Senin, 30 Juli 2012

BUDIDAYA PADI CILET (SYSTEM OF RICE INTENSIFICATION)


I.   Latar Belakang.

Kebiasaan salah yang selama ini dilakukan oleh sebagian petani di Kabupaten Aceh Besar adalah melakukan pembakaran jerami padi segera setelah perontokan selesai. Hal ini dilakukan dengan alasan karena jerami hanya akan menjadi sampah dan sarang hama tikus untuk bersembunyi serta akan mempersulit bila akan dilakukan pengolahan tanah untuk musim berikutnya.

Kebiasaan ini hendaknya segera dirubah, karena apabila petani mau memanfaatkan jerami ini sebagai bahan organik  akan sangat bermanfaat bagi lahan pertanian mereka.
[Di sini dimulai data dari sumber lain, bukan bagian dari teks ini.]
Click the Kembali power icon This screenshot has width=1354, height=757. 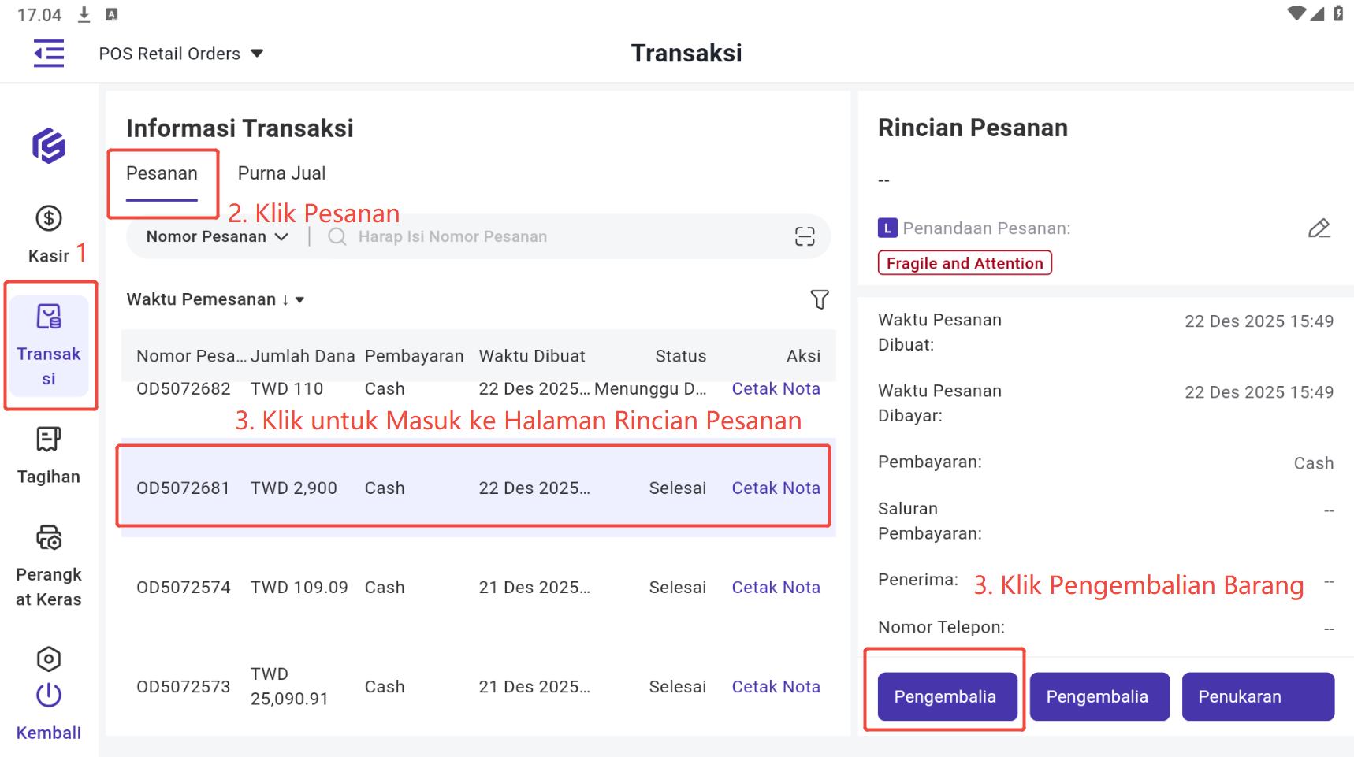49,696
Manfaat jerami sangat besar bagi lahan-lahan persawahan maupun lahan daratan untuk pengembalian kesuburan tanah, akan tetapi hanya sedikit petani yang tahu akan manfaat tersebut.
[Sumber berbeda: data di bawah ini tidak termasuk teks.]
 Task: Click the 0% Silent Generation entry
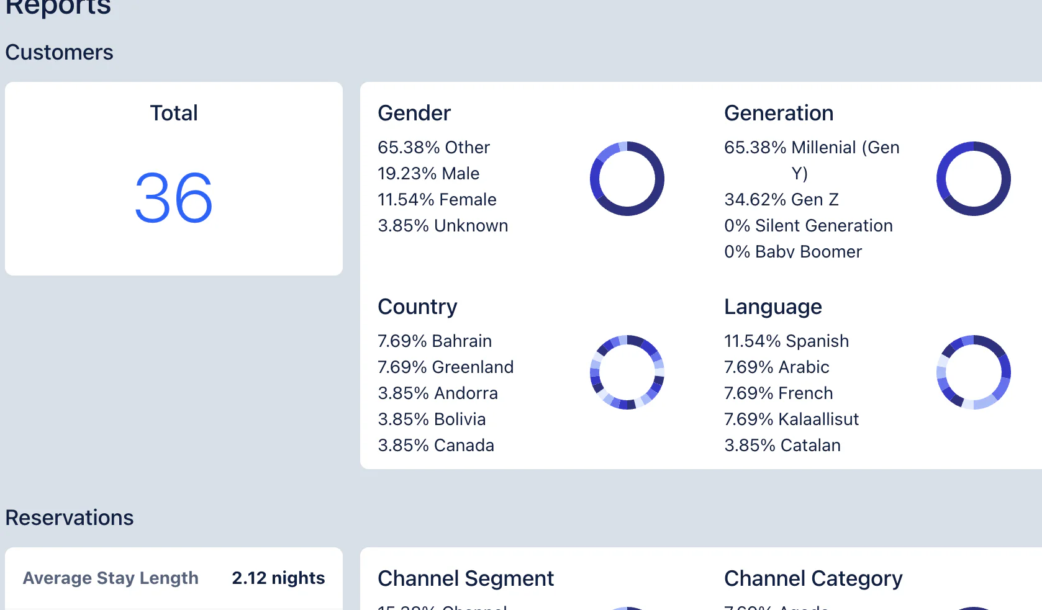point(809,226)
Kalau diperhitungkan secara ekonomis, bila mereka melakukan pembakaran jerami tersebut, berarti mereka telah kehilangan sebahagian besar modal mereka sendiri. Modal tersebut berupa hilangnya unsur hara yang berasal dari jerami yang tidak dapat dimanfaatkan akibat dilakukannya pembakaran.
II.   Analisis Kandungan Hara Jerami Padi

Dari setiap hektar lahan padi yang dipanen akan menghasilkan sebanyak 6 s/d 7 ton gabah kering panen dan menghasilkan 10-15 ton jerami basah. Hasil analisa jerami dengan menggunakan decomposer M-Dec dan tanpa decomposer (Nuraini, 2009) dapat dilihat pada tabel berikut :

Tabel 1. Hasil analisis kompos jerami dengan (dekomposer) dan tanpa mikroba perombak.


Parameter
Menggunakan dekomposer M-Dec
Tanpa dekomposer

N-organik (%)
1,51
0,91
N-NH4 (%)
0,05
0,06
N-NO3 (%)
0,08
0,06
N-total (%)
1,64
1,03
P2O5 (%)
0,53
0,69
K2O (%)
2,23
1,12
C-organik (%)
22,06
19,09
C/N
15
21
Air (%)
10,14
9,22

Sumber : Blora, 2007.

Dari tabel di atas dapat dilihat bahwa dari parameter N-organik pada jerami tanpa decomposer mengandung 0,91 % setara dengan 91 kg N atau setara dengan 100 kg urea. Jika menggunakan decomposer maka N-organik meningkat menjadi 1,51 % setara dengan 151 Kg N atau setara dengan 178 kg Urea.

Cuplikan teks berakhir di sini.